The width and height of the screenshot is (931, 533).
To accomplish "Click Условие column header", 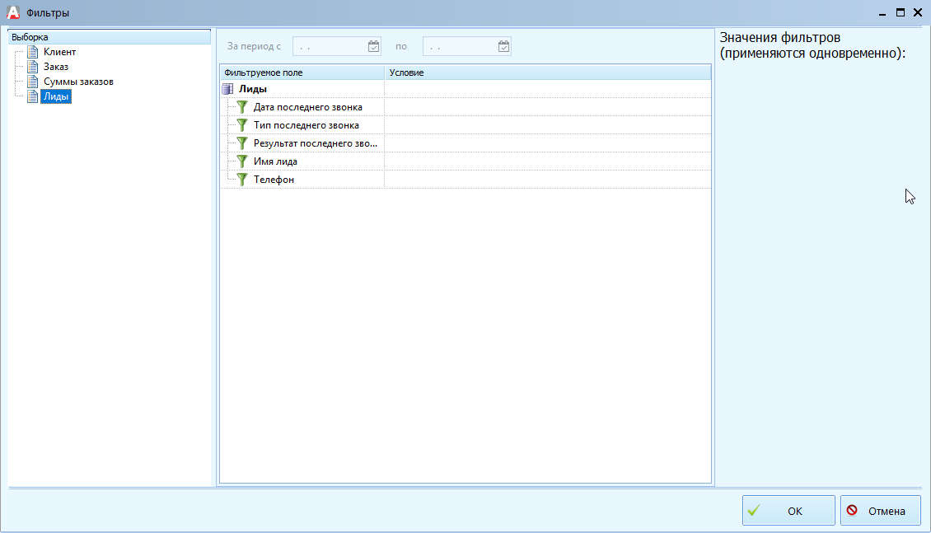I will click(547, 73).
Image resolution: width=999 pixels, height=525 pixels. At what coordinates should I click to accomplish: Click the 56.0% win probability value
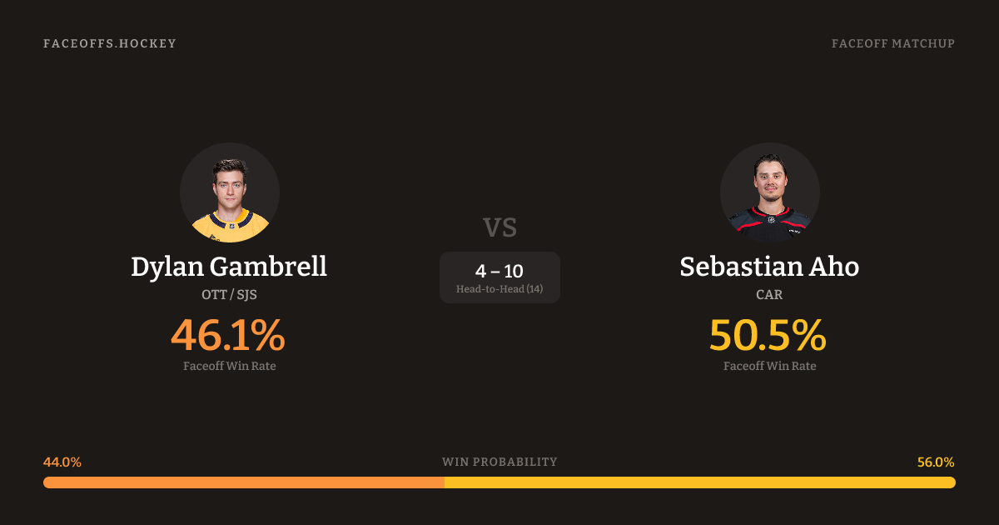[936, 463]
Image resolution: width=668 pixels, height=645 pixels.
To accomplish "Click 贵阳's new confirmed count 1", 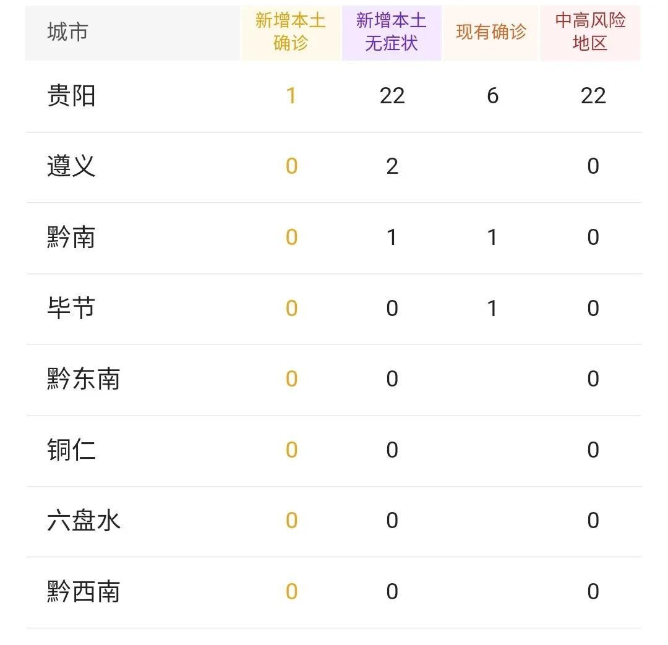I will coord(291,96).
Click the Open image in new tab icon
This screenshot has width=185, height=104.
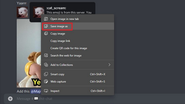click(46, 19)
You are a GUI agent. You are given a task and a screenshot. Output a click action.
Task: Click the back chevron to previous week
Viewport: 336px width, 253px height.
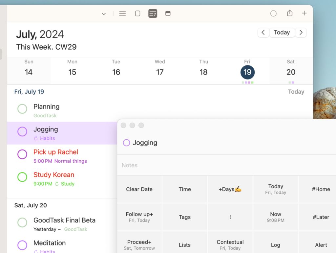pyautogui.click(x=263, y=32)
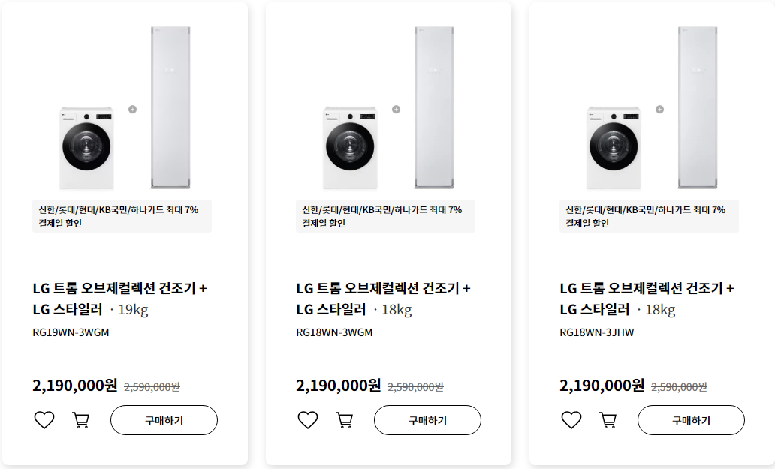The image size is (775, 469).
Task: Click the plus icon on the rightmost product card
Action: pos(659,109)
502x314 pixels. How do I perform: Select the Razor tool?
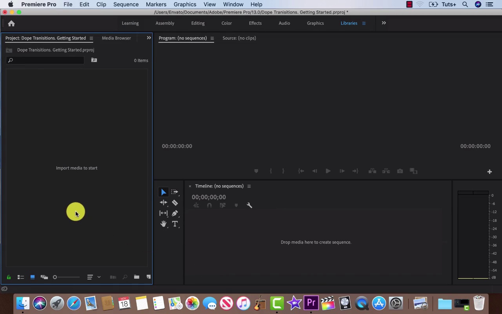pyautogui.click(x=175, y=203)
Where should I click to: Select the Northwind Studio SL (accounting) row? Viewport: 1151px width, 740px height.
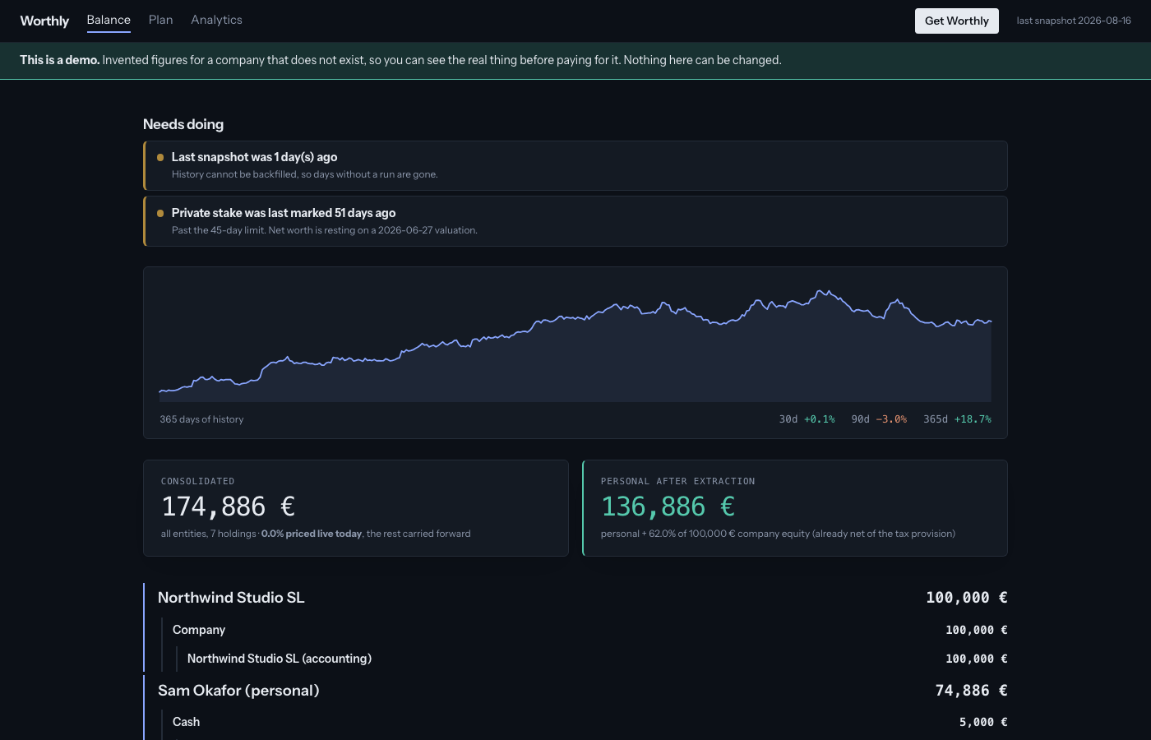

※

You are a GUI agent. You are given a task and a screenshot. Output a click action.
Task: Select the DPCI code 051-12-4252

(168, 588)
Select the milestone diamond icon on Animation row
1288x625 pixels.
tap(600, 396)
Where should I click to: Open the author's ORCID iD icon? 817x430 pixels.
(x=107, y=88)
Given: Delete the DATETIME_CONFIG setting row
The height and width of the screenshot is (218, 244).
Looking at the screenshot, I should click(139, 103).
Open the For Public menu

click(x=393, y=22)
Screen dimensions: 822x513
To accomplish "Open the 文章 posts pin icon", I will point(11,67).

※

Task » Using the data above, output the line that has "Click the Open image in new tab icon", the line that has "Where should I click to: Select", and whatever lines fall between, each exactly as it stands and without pictures.

Response to the exercise »
Click the Open image in new tab icon
This screenshot has width=185, height=104.
click(46, 19)
You are a GUI agent. You are given a task and a screenshot. Output a click action.
Task: Click the back chevron to previous week
Viewport: 336px width, 253px height.
pyautogui.click(x=263, y=32)
The image size is (775, 469).
Task: Click the plus icon on the rightmost product card
Action: pos(659,109)
502x314 pixels. How do I perform: Select the Razor tool?
pyautogui.click(x=175, y=203)
Where should I click to: Select the Northwind Studio SL (accounting) row? Viewport: 1151px width, 740px height.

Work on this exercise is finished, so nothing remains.